Text segment
· · · ·

Mardi Tindal's picture

Mardi Tindal

image

Moderator Mardi Tindal's blog: Communal liturgy for soul and creation

You already know about my admiration for Haitians and their strength of Spirit. You can also imagine how the challenges facing Haitians have been lying heavily on my heart since returning from our visit with partners there.

A special worship service held at Canadian Memorial United Church in Vancouver this week transformed that heavy burden into a hopeful, re-energized response—for long-term partnership with Haitians and for the groaning of all creation.
 
My soul was lifted on Tuesday evening as 250 of us gathered from varied faith traditions for an Earth Day Sacred Celebration, publicly lamenting the world’s suffering and receiving hope from the wisdom and call of our teachings. It was a humble privilege to share leadership with Rabbi Laura Duhan Kaplan, Imam Al-Khaliq, Aline LaFlamme (Aboriginal Pipe Carrier and Sundancer), Acharya Shrinath Dwivedi of the Global Hindu Foundation, Maureen Jack-LaCroix of the Multifaith Action Society, and the Rev. Bruce Sanguin, who serves Canadian Memorial United Church. It was also wonderful to be with so many United Church members of the Lower Mainland, both through this service and in worship at West Vancouver United the evening before.

· · · ·

Information supplied

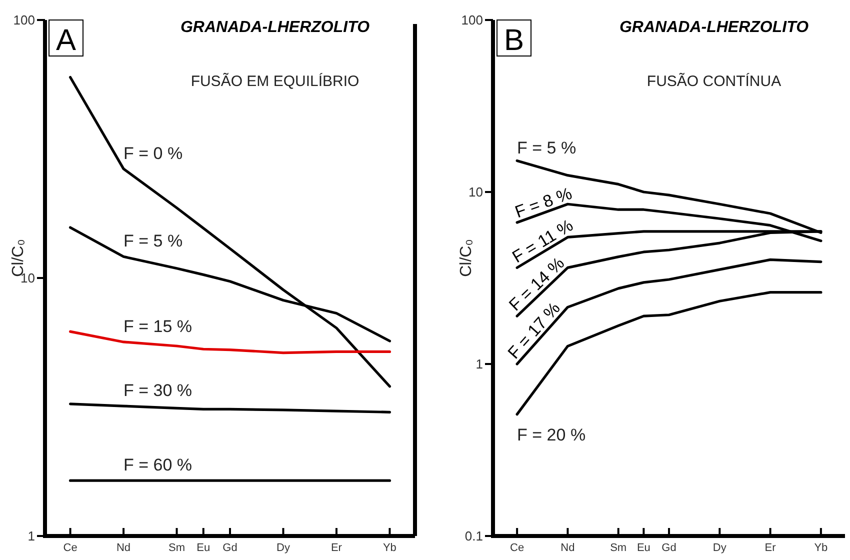  I want to click on annotation: B, so click(514, 40).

· · · ·

Brief 1
Answer the following about the moderator's blog post, one line each:
(a) At which church was the special worship service held?
(b) How many people gathered on Tuesday evening?
(c) Of which organization is Acharya Shrinath Dwivedi named as a representative?
Brief 2
Determine whether each statement agrees with the moderator's blog post, answering yes or no and quoting the words that decide it:
(a) The Earth Day Sacred Celebration took place on a Tuesday evening.
(b) The Rev. Bruce Sanguin serves West Vancouver United.
(c) Maureen Jack-LaCroix is associated with the Multifaith Action Society.
Brief 3
Print the portion of the moderator's blog post from "Moderator Mardi Tindal's" up to and including "of all creation.".

Reply 1
(a) Canadian Memorial United Church in Vancouver
(b) 250
(c) The Global Hindu Foundation

Reply 2
(a) Yes: "My soul was lifted on Tuesday evening as 250 of us gathered from varied faith traditions for an Earth Day Sacred Celebration"
(b) No: "the Rev. Bruce Sanguin, who serves Canadian Memorial United Church"
(c) Yes: "Maureen Jack-LaCroix of the Multifaith Action Society"

Reply 3
Moderator Mardi Tindal's blog: Communal liturgy for soul and creation

You already know about my admiration for Haitians and their strength of Spirit. You can also imagine how the challenges facing Haitians have been lying heavily on my heart since returning from our visit with partners there.

A special worship service held at Canadian Memorial United Church in Vancouver this week transformed that heavy burden into a hopeful, re-energized response—for long-term partnership with Haitians and for the groaning of all creation.